### EXERCISE AIM:
Wherever the word "field" shows up in the data, report the line it sits in.

### Stored data entries:
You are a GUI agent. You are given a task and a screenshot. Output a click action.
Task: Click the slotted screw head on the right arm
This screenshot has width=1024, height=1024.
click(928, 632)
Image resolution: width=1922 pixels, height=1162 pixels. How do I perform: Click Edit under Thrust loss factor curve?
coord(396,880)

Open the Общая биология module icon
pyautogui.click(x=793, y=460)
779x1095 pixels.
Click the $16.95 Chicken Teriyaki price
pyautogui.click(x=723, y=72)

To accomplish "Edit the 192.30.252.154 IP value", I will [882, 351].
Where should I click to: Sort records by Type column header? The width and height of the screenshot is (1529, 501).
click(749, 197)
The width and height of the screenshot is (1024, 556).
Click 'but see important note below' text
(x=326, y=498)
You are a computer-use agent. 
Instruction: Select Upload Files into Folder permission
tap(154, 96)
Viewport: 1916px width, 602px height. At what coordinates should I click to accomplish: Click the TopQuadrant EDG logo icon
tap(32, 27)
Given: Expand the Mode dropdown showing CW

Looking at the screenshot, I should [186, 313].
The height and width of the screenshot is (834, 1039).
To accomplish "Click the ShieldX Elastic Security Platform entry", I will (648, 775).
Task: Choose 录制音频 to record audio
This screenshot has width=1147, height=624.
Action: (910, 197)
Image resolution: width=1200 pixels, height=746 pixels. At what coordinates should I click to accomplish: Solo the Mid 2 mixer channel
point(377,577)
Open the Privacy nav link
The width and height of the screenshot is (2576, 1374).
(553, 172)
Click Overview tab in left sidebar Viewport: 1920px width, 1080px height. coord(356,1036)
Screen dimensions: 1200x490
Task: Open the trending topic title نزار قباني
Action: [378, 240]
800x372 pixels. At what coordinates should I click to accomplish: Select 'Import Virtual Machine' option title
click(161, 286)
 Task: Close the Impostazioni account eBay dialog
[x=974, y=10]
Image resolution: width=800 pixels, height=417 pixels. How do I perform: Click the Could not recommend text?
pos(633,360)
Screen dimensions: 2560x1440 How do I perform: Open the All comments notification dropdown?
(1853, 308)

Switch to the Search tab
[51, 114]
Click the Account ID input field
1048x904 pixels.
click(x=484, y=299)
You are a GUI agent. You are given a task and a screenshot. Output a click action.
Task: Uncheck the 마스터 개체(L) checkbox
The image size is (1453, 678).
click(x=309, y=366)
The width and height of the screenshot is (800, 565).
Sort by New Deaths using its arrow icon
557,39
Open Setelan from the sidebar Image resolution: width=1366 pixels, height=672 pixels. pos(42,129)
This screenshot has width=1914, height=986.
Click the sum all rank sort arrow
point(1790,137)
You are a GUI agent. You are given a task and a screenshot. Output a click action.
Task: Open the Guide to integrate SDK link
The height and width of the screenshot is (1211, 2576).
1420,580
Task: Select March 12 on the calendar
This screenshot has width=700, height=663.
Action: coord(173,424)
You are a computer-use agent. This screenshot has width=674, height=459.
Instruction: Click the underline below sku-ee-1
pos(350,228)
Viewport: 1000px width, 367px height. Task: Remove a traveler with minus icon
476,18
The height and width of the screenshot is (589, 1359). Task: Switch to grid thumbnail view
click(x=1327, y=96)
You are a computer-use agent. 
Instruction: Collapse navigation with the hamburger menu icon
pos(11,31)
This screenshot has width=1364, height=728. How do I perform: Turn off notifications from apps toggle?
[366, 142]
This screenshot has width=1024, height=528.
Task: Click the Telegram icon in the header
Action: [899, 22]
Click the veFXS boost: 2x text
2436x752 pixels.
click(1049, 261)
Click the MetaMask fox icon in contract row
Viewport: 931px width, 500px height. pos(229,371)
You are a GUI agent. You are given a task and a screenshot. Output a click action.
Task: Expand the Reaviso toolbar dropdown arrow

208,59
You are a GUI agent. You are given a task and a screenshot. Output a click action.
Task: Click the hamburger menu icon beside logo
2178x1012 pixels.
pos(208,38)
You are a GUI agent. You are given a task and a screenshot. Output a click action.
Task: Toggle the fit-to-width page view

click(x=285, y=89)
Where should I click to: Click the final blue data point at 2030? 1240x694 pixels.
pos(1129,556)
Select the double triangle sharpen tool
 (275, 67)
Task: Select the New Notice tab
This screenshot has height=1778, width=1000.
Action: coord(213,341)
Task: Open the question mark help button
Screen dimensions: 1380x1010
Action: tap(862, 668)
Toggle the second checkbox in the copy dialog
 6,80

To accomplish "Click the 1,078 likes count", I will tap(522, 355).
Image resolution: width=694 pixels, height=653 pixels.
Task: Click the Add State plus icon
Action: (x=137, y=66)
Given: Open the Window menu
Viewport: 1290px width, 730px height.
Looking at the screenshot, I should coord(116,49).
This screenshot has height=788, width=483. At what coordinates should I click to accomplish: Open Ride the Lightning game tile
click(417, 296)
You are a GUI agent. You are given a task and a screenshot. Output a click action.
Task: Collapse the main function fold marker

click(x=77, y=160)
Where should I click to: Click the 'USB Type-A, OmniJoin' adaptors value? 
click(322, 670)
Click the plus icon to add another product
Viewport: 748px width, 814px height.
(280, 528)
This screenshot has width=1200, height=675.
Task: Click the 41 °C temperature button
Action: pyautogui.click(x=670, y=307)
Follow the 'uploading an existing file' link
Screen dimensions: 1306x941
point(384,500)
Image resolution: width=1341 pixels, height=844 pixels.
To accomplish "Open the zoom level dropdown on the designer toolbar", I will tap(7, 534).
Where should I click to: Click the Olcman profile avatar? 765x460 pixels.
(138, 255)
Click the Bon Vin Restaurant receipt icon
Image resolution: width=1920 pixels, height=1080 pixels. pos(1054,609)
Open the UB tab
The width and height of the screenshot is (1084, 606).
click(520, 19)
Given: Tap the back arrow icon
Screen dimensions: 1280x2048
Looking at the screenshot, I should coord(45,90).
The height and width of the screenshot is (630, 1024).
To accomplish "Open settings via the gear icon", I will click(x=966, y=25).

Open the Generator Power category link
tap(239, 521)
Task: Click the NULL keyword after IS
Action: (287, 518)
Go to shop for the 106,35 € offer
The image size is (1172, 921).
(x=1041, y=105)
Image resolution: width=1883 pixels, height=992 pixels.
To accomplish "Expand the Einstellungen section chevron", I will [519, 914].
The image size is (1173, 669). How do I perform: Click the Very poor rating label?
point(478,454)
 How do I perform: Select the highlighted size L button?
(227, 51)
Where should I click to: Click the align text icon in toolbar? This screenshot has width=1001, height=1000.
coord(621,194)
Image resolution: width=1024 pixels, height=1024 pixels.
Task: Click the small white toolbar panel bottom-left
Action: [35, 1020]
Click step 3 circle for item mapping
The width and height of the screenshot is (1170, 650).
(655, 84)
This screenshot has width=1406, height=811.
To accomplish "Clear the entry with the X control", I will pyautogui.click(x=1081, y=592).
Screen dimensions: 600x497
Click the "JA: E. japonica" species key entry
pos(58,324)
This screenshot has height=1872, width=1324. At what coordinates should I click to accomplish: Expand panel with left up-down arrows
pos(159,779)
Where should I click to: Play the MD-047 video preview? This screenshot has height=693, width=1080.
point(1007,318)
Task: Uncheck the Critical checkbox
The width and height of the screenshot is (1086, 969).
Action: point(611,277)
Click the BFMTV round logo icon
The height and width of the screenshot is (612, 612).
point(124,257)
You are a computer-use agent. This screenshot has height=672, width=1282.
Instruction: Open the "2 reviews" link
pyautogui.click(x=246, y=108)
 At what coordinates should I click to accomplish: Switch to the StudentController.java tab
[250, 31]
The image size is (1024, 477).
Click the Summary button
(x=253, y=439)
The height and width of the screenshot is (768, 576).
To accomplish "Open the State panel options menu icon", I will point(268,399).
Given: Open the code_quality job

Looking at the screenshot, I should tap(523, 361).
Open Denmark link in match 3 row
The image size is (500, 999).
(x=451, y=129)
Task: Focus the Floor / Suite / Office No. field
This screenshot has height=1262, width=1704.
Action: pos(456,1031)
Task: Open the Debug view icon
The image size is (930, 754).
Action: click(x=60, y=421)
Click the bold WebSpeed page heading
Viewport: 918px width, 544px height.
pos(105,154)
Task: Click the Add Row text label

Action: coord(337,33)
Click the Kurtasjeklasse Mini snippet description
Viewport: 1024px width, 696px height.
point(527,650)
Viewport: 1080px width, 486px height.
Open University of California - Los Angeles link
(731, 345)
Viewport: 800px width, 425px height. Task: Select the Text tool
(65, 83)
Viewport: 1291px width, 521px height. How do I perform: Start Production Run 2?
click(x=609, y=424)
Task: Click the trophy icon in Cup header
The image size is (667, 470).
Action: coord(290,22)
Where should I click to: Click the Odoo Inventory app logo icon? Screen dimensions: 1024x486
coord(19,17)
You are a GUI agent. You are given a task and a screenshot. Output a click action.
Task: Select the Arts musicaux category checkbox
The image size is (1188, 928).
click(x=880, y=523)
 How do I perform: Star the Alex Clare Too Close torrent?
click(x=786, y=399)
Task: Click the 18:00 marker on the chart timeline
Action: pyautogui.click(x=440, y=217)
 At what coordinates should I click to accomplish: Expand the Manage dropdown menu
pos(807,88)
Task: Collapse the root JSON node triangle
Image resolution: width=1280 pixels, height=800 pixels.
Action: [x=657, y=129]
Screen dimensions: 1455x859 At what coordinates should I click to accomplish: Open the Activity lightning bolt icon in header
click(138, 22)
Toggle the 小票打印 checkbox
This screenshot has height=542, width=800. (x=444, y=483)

### ANSWER SPACE:
Click the Account ID input field
Task: Focus the Floor / Suite / Office No. field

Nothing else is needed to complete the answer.